Nuestra esperanza estaba en el proyecto, pensado largamente por expertos e historiadores, nuestra ilusión en que realmente el esfuerzo se viera recompensado por la fortuna, dada nuestra propia necesidad de tener un verdadero revulsivo en tierras olvidadas y feudales desde siempre. El decreto decía con claridad que el título debiera premiar a quienes, mereciéndolo, hubieran de aprovecharlo bien, encontrando en la excelencia de la distinción una manera de desarrollo a través de la cultura como herramienta.
Siempre he querido quitarle hierro al asunto, pero a mi modo de ver la propia manera de trabajar de la Comisión actuó en nuestra contra. Sin una apreciación física de una ciudad es muy difícil entender en una intervención (por muy sabiamente que se haga) lo sincero y valioso de un proyecto, obligados los miembros comisionados a escuchar largas retahílas teóricas y fotográficas de todas las urbes que se presentaban. Sin verdadero conocimiento de un entorno y su historia es difícil apreciar la hondura y propiedad de lo señalado. Y al cabo, otros parecieron ser los hilos que movieron las posibilidades, y no tanto un proyecto forjado y perfecto de identidad.
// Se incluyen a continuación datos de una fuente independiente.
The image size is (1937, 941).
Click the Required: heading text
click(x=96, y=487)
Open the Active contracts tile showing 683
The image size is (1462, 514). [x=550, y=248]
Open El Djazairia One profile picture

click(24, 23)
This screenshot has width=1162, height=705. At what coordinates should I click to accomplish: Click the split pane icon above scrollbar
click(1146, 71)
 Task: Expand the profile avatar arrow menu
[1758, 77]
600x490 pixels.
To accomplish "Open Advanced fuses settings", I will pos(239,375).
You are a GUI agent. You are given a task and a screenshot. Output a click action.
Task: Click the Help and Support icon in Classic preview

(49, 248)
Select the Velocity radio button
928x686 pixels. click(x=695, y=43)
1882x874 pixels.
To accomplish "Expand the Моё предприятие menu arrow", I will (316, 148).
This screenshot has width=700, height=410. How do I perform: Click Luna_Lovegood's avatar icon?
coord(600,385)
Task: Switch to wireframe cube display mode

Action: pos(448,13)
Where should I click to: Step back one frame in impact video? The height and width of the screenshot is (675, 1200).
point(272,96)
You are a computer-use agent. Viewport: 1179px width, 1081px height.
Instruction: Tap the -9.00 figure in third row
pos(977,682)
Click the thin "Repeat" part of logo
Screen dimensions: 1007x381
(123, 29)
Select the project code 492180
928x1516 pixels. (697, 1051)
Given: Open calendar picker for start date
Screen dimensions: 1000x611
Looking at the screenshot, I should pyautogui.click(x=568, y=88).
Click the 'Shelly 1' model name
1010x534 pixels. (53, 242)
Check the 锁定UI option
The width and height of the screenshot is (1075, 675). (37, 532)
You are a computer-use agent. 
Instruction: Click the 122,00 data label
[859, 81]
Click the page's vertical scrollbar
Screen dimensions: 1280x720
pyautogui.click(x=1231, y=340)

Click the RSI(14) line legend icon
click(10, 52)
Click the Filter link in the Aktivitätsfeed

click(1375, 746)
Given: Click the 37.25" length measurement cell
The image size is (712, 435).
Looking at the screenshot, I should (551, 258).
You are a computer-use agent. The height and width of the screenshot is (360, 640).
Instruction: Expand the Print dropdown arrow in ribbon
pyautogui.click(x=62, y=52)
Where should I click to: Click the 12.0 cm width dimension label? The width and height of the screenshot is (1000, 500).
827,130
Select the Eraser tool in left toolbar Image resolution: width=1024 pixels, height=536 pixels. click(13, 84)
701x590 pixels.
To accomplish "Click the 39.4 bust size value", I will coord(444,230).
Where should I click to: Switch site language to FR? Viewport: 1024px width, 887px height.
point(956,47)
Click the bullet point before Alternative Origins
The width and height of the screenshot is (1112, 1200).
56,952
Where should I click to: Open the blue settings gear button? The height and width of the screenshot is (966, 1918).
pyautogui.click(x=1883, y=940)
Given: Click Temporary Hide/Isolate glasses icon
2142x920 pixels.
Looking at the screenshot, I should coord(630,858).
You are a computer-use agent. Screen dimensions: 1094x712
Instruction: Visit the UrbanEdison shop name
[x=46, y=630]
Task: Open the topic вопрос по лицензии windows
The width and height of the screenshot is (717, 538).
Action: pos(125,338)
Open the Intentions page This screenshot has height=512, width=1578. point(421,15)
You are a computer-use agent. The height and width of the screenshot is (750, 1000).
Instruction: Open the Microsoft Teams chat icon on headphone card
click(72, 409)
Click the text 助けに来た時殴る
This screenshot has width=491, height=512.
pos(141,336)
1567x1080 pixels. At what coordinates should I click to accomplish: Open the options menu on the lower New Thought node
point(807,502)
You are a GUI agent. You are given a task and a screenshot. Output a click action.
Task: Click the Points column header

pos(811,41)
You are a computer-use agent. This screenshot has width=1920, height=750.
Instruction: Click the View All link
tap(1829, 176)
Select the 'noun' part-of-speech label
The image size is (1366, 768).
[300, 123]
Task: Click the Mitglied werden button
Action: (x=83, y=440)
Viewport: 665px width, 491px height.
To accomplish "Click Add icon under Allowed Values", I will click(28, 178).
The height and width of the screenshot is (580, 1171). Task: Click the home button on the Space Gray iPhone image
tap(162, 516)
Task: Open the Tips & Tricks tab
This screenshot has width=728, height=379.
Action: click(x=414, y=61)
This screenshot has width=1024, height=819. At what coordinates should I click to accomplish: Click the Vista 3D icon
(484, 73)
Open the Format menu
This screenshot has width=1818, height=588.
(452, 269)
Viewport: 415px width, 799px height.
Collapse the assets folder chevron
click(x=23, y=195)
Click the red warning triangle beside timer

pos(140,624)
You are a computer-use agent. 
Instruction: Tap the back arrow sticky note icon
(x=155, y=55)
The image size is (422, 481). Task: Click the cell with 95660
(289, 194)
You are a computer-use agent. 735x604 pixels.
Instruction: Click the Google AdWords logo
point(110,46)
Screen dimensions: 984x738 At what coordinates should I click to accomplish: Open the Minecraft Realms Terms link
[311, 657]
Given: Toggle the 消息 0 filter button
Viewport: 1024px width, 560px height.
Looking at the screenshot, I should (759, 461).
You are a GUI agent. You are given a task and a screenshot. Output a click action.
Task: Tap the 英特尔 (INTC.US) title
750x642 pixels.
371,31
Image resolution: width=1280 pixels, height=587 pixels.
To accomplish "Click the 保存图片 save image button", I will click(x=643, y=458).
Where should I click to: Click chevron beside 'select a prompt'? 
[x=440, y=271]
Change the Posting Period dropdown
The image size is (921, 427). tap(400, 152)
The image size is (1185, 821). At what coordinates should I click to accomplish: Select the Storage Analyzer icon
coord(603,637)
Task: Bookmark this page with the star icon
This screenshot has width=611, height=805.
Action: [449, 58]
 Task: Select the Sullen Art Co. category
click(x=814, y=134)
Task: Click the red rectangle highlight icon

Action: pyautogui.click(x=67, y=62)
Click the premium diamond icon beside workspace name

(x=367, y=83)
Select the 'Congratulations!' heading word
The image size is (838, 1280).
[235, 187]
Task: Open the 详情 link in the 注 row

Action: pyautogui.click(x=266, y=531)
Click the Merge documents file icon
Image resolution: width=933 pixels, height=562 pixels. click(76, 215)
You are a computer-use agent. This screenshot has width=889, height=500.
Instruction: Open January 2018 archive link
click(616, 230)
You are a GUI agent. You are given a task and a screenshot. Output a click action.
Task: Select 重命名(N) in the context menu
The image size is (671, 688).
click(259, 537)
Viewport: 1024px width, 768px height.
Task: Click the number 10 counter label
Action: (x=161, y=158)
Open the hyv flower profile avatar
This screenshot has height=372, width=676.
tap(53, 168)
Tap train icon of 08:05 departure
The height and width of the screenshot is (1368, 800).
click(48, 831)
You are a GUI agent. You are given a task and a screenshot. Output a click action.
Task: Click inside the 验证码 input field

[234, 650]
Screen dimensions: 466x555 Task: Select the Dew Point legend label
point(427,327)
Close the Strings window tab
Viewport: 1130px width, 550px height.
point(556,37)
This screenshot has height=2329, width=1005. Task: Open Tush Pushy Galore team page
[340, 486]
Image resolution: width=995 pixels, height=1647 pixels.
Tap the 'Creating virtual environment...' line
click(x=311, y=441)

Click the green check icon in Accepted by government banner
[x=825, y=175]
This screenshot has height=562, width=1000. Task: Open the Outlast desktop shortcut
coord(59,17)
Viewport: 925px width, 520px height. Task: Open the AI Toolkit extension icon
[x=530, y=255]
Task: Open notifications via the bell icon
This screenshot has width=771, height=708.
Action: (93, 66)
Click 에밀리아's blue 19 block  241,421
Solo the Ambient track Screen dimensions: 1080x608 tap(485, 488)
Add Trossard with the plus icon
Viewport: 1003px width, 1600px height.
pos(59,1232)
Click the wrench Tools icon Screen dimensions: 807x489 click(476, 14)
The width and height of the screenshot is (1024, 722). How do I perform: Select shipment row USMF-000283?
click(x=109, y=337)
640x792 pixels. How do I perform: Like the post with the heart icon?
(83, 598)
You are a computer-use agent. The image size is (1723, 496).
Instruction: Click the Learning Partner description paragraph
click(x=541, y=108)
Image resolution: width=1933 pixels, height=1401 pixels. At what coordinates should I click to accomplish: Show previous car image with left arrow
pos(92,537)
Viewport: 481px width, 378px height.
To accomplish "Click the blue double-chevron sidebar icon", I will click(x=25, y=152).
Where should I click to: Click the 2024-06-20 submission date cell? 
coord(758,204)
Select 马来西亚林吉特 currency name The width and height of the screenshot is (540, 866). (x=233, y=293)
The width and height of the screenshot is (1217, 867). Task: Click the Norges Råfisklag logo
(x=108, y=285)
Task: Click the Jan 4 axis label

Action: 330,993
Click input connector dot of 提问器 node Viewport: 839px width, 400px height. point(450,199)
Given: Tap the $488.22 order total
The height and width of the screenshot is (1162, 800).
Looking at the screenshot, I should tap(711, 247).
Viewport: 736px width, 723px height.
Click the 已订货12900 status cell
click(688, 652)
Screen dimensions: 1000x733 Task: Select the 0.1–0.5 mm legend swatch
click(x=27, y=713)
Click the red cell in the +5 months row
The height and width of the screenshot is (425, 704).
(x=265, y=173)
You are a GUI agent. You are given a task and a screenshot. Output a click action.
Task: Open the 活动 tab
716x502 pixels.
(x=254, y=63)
Pero no es a esto a lo que quiero referirme ahora sino a la distancia social y cultural que he encontrado en el momento presente entre las dos ciudades. Tremendamente infinita. Frente a Cáceres, rezagada y vuelta una y otra vez sobre sí misma, aparece Córdoba llena de vigor y bullicio por todos sus costados. Una parte antigua llena de encanto y de gente, una simpatía continua, unos monumentos seriamente realzados, vestidos y utilizados. Sin duda el carácter andaluz ayuda, pero los pequeños comercios, las teterías y restaurantes, los centros de interpretación, las terracitas, los hermosos patios cordobeses forman un conjunto multicolor lleno de vida. Eso por no hablar de su buque insigne cuál es la Mezquita llena de gente, a cualquier hora del día, hasta la bandera…
Cierto es que si hay multitudes hay más demanda, pero también es cierta la viceversa, he sentido una sana envidia, de veras.